Now let's just get Lady Rose married off, or at least Lady Mary or Lady Edith. We need a real wedding for a change!
Best Lines of the Week:
Lord Grantham: I couldn't care less if he was the son of Foo Manchu!
Countess Violet: There's nothing simpler than avoiding people you don't like. Avoiding one's friends, that's the real test!
Countess Violet to Lord Grantham: Your father always told the village what they wanted.
Sarah Bunting: The rule of the gong. It sounds like life in a religious order.
Lady Shackleton: A single peer with a good estate won't be lonely long, if he doesn't want to be.
Countess Violet: You sound like Mrs. Bennett!
Lord Grantham: Do people think we're a public house on the great road north?
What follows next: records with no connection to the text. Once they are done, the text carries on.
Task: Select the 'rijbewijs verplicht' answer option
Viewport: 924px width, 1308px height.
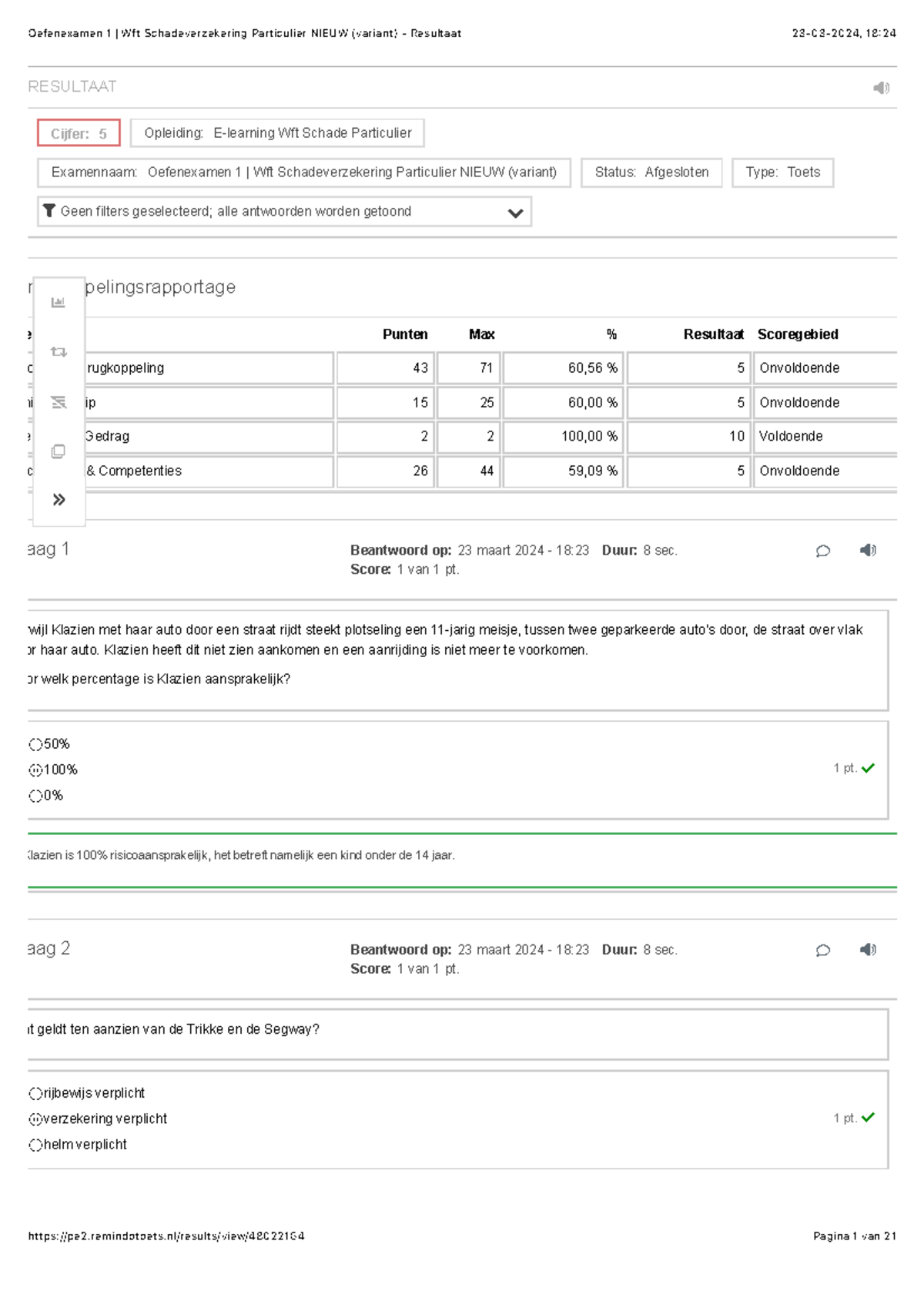Action: tap(35, 1092)
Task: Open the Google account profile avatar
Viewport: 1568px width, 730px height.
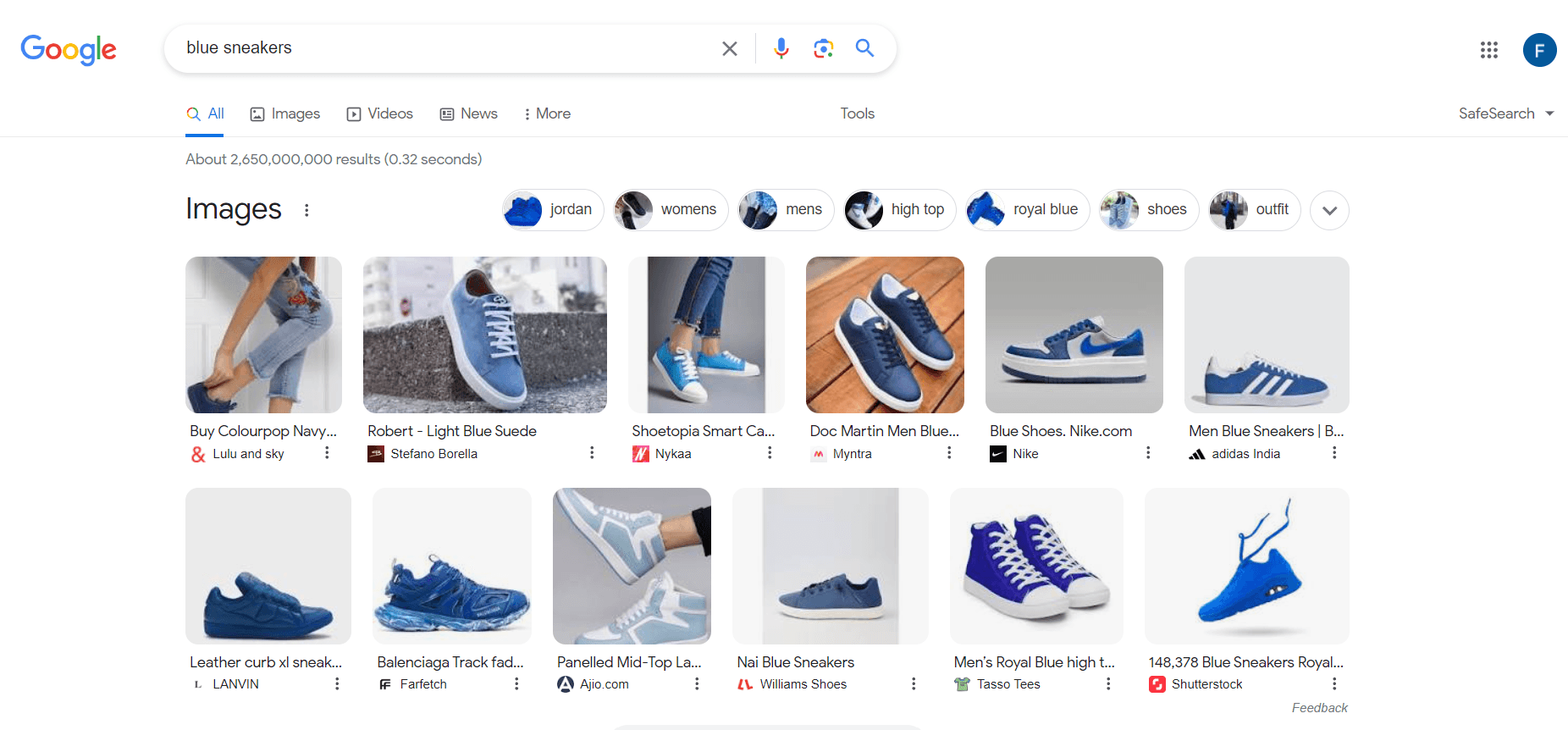Action: coord(1538,50)
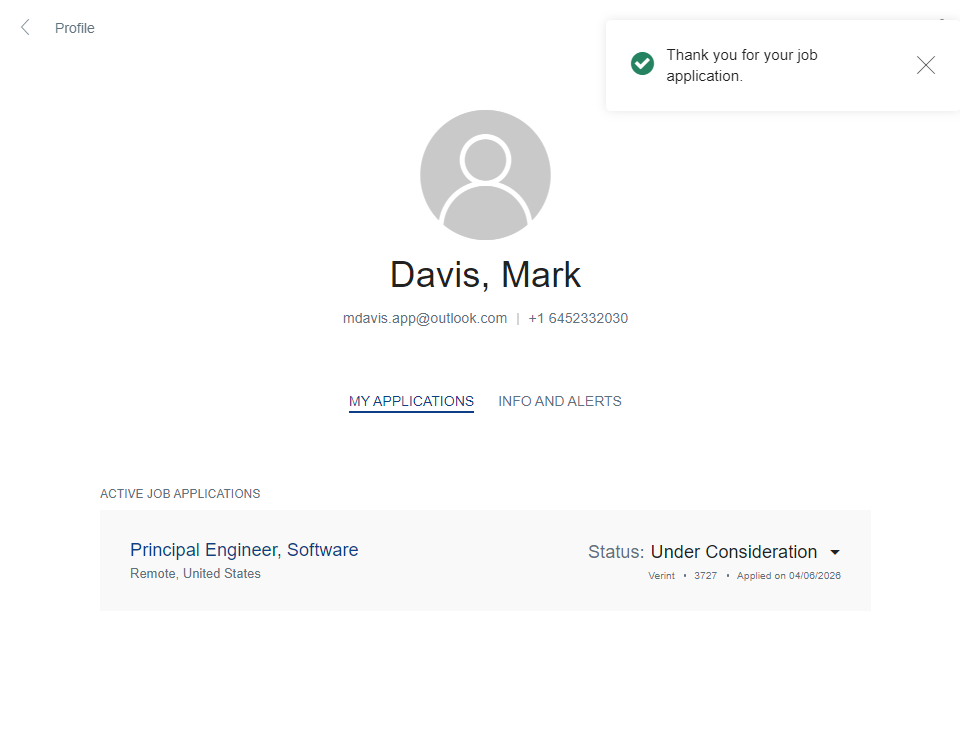Viewport: 960px width, 731px height.
Task: Click the Active Job Applications section heading
Action: 180,494
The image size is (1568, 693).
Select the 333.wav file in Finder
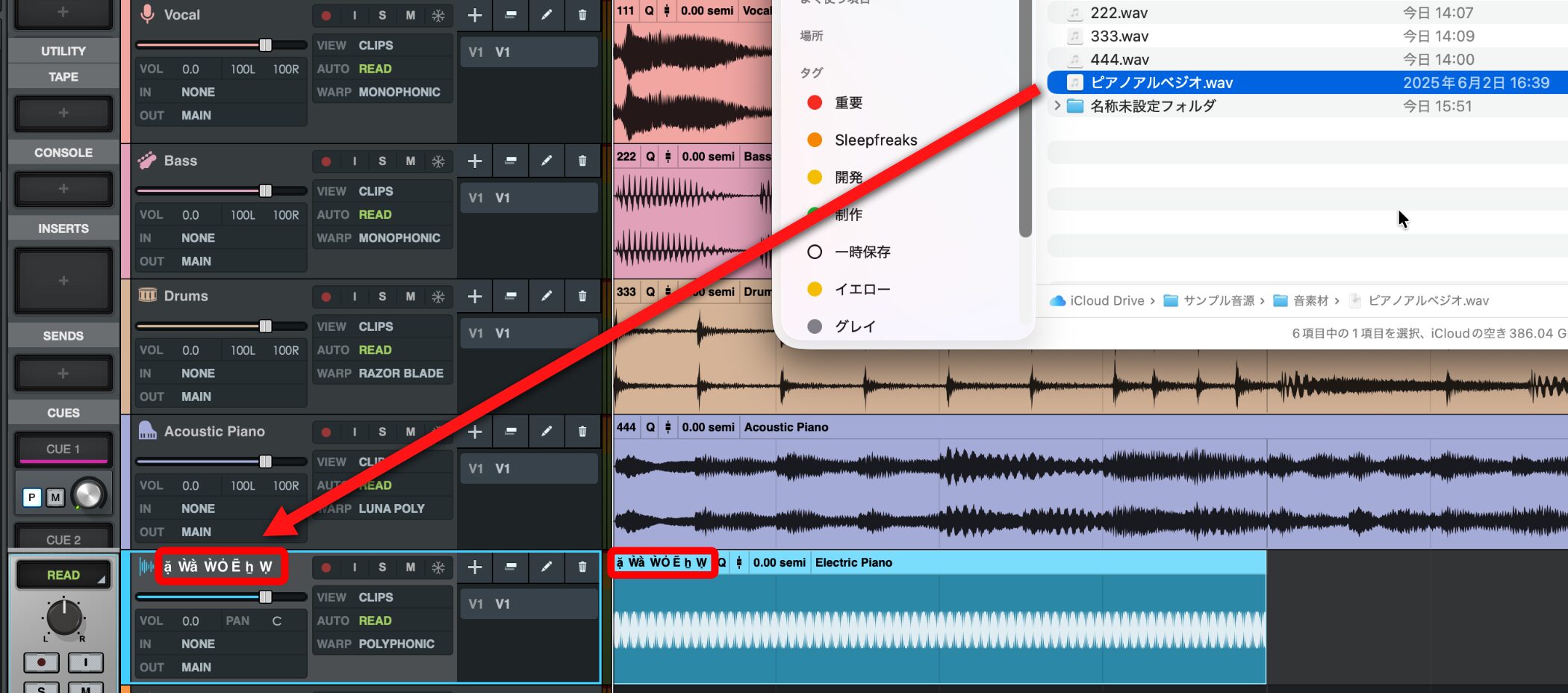(1119, 37)
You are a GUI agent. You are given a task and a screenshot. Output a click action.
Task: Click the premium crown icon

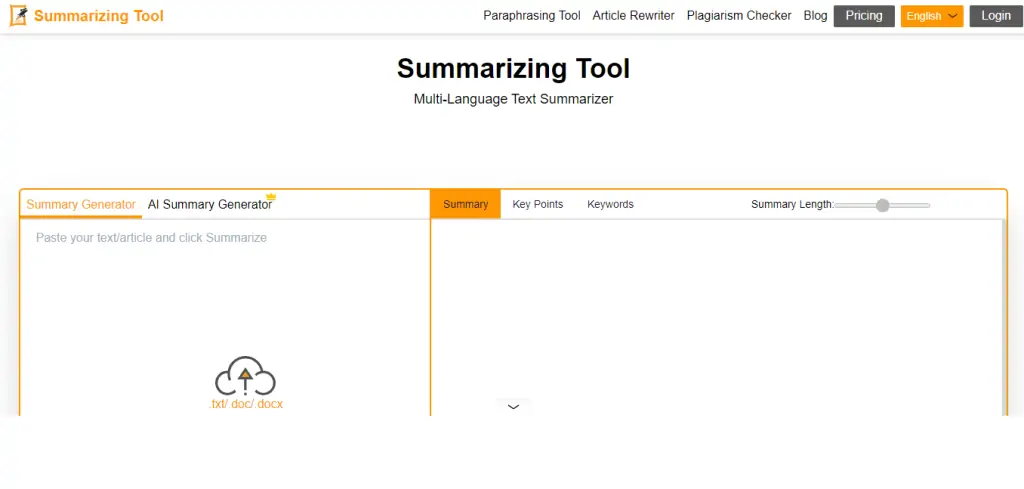pos(270,197)
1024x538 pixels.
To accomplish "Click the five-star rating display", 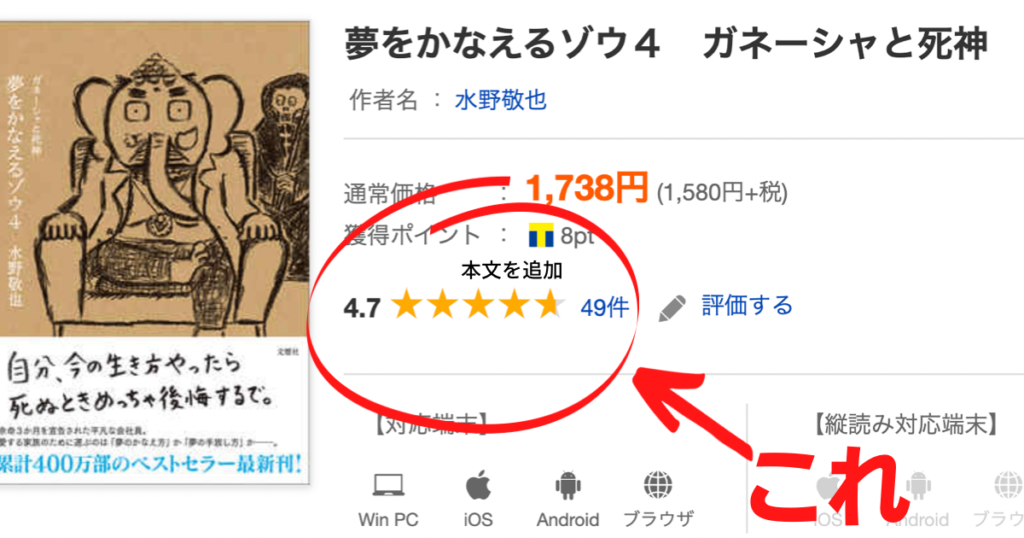I will (479, 305).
Lord Grantham: Molesley, you look very Latin all of a sudden. Do you have Italian blood?
Lady Ansthruther: Look at your parents, thirty-four years. I'd never manage it. That's the advantage of an older husband. One gets an early release.
Countess Violet: Principles are like prayers. Noble of course, but awkward at a party.
Happy 2015 and for an extra treat, here is a link to the George Clooney Downton Abbey spoof which was an ITV fundraiser for Text Santa. It's a hoot, especially Maggie Smith literally rolling on the floor laughing after having her hand kissed by George Ocean Gravity, The Marquis of Hollywood!